Las voces familiares de los narradores clásicos se unen al coro. La Pulgarcita de Hans Christian Andersen aparece, llevada por un abejorro a una casa en la copa de un árbol solo para ser abandonada cuando él decide que no es tan bonita como había pensado al principio, dejándola caer sobre una margarita abajo mientras el abejorro y sus compañeros se alejan volando. Los hermanos Grimm aportan el relato del humilde zapatero y su esposa, que están sentados junto al fuego una tarde de invierno, maravillados ante la misteriosa fortuna que ha sonreído a su oficio: cada mañana aparecen zapatos finos ya terminados en su mesa de trabajo, aunque ninguno de los dos pueda decir quién ha hecho la labor. El Pequeño Boy Blue toma su nombre de las flores a la orilla del arroyo que florecen en primavera; sus ojos, chaqueta, pantalones y todo lo demás son tan azules como la estación de su nacimiento.
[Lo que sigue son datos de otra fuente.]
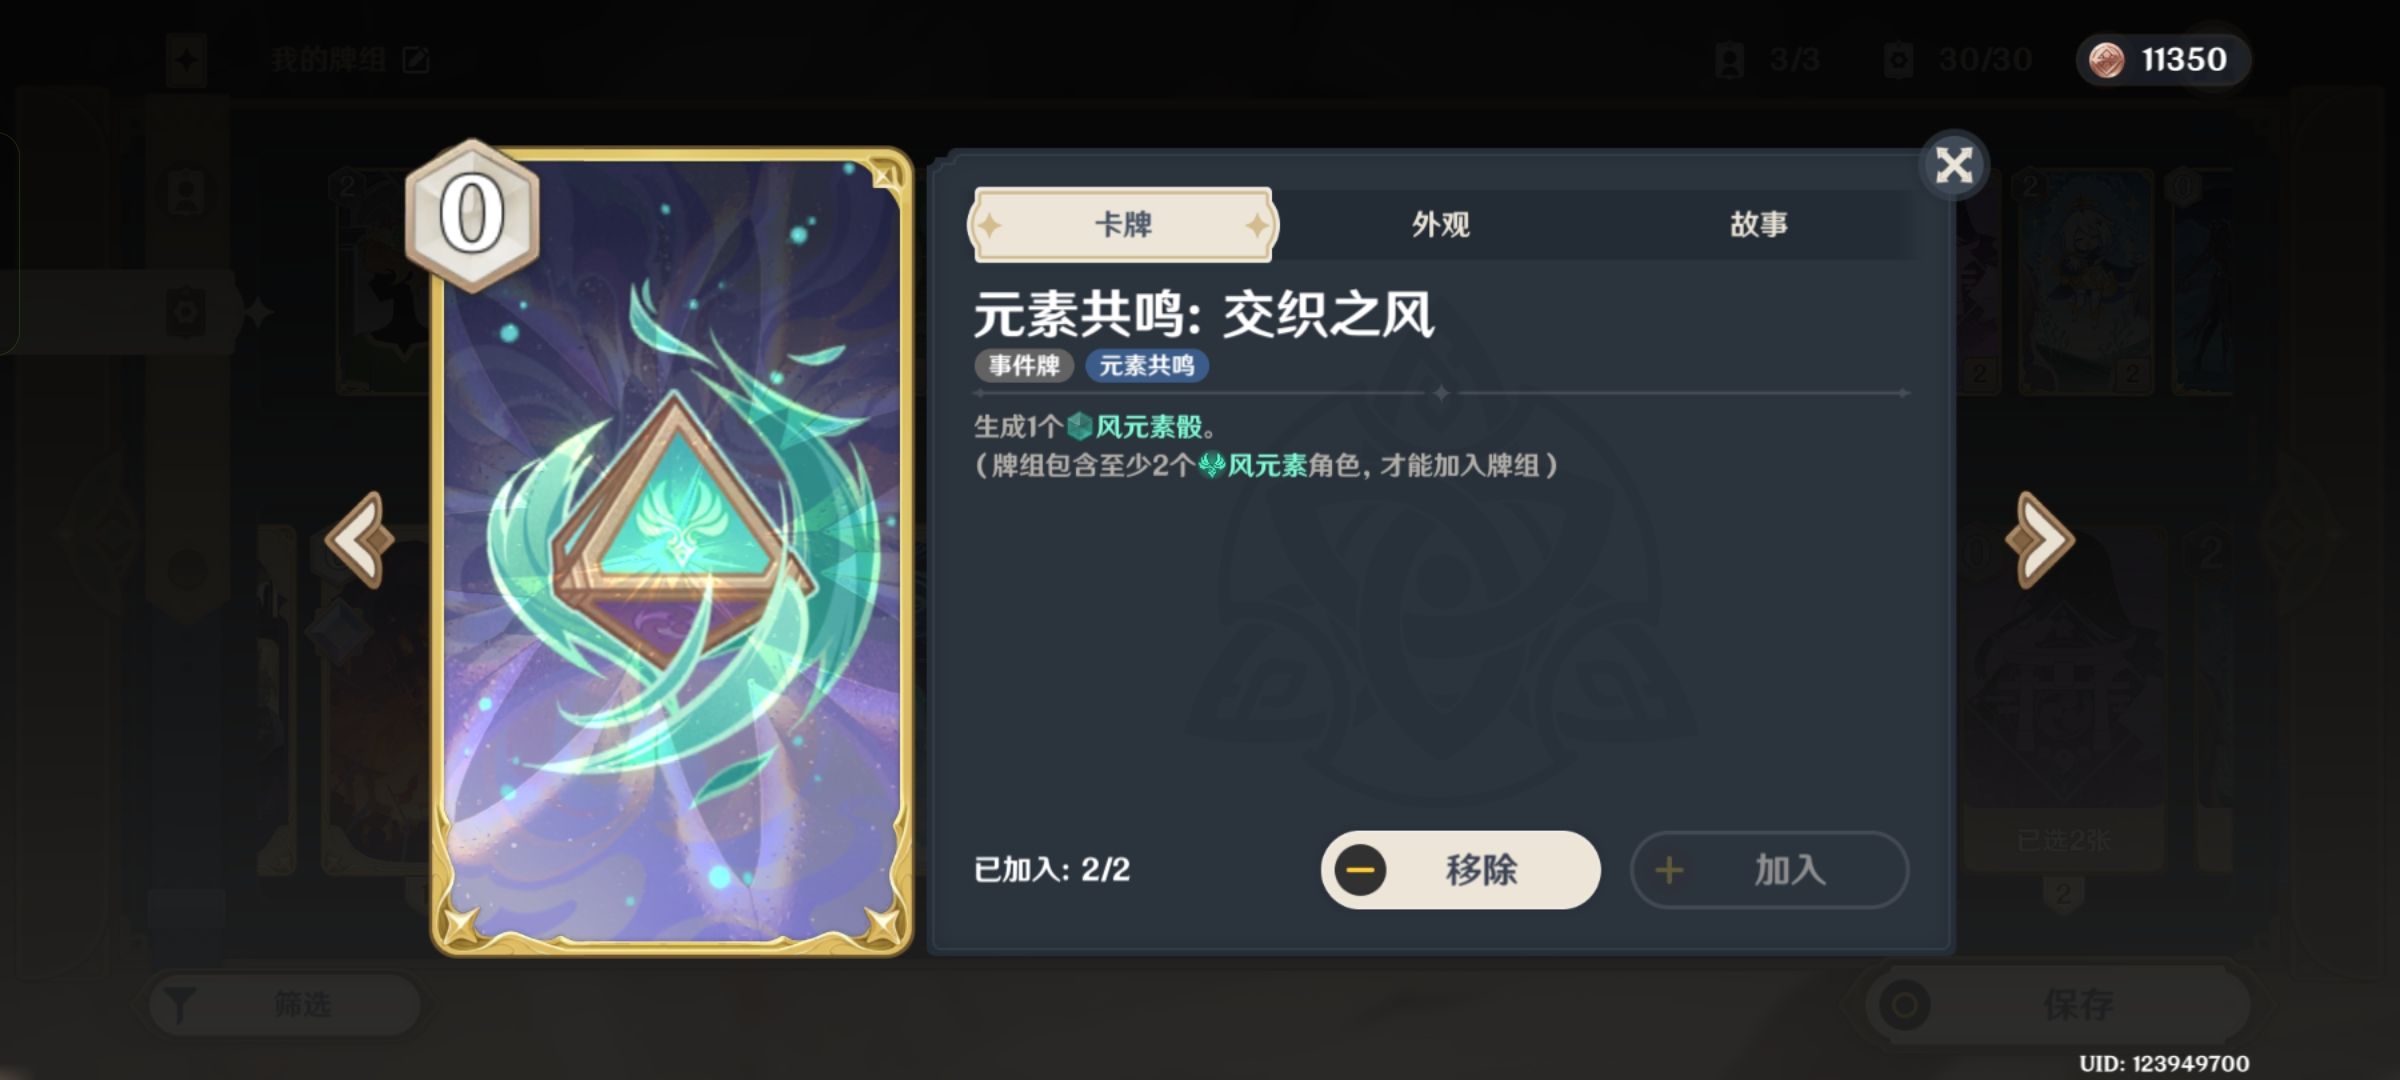
Task: Click the cost hexagon showing 0
Action: (472, 215)
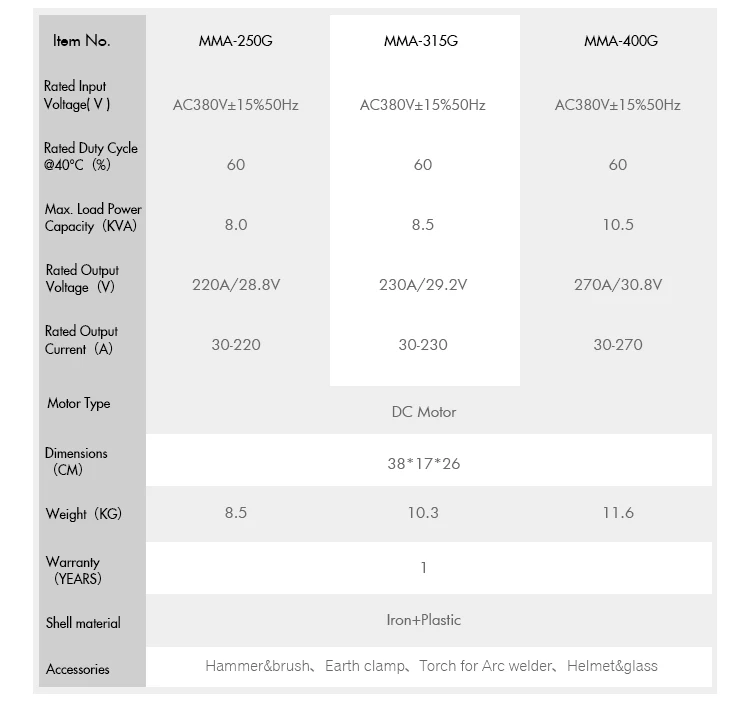Click the 11.6 weight value
The height and width of the screenshot is (714, 750).
coord(617,513)
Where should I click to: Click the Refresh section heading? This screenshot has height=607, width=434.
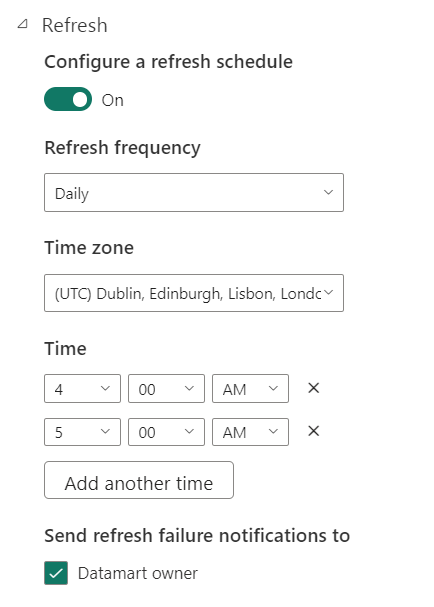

El lado pastoril del volumen brota en un solo momento bañado por el sol: una mañana de verano llama a todos los seres vivos —la cabra, los terneros, la gata con sus zapatos blancos, los patos, los polluelos que se tambalean, las palomas de plumas suaves—. El césped está mojado y el sol cálido, y el niño que los llama se encuentra entre ellos, mientras la mañana rebosa vida. La campana del domingo resuena baja sobre Smithville, y en algún lugar del pueblo una niña pequeña con vestido de volantes blancos y toda vestida de azul está sentada esperando a que papá le corte la carne: hambrienta como solo un niño puede estarlo a las dos del día de reposo. En una buhardilla que huele a cedro y papel antiguo, Mabel y su hermano Theodore, diez minutos mayor que ella y por ello convencido de que lo sabe todo, revisan con atención el mismo libro verde enorme, el tipo de descubrimiento compartido que convierte a los hermanos en cómplices.
Por último, una alegre marcha del alfabeto cierra el volumen, guiando a los lectores jóvenes de la V a la Z. Las verduras aportan vigor a los delgados, el agua refresca entre comidas, los complementos cremosos fortalecen a la niña delgada, y la juventud se convierte en la época para aprender y crecer. Desde la lección que le dejó su ruptura en el muro a Humpty Dumpty hasta la Z que cierra tanto el alfabeto como el capítulo, la Estantería de Niños y Niñas reúne sus cuentos, rimas y fábulas en un solo abrazo cálido, recordando a cada lector joven que el mundo está lleno de caídas, canciones, persecuciones, gestos de amabilidad y tardes tranquilas, y que cada una de ellas guarda su propio pequeño trozo de sabiduría que vale la pena atesorar muy cerca.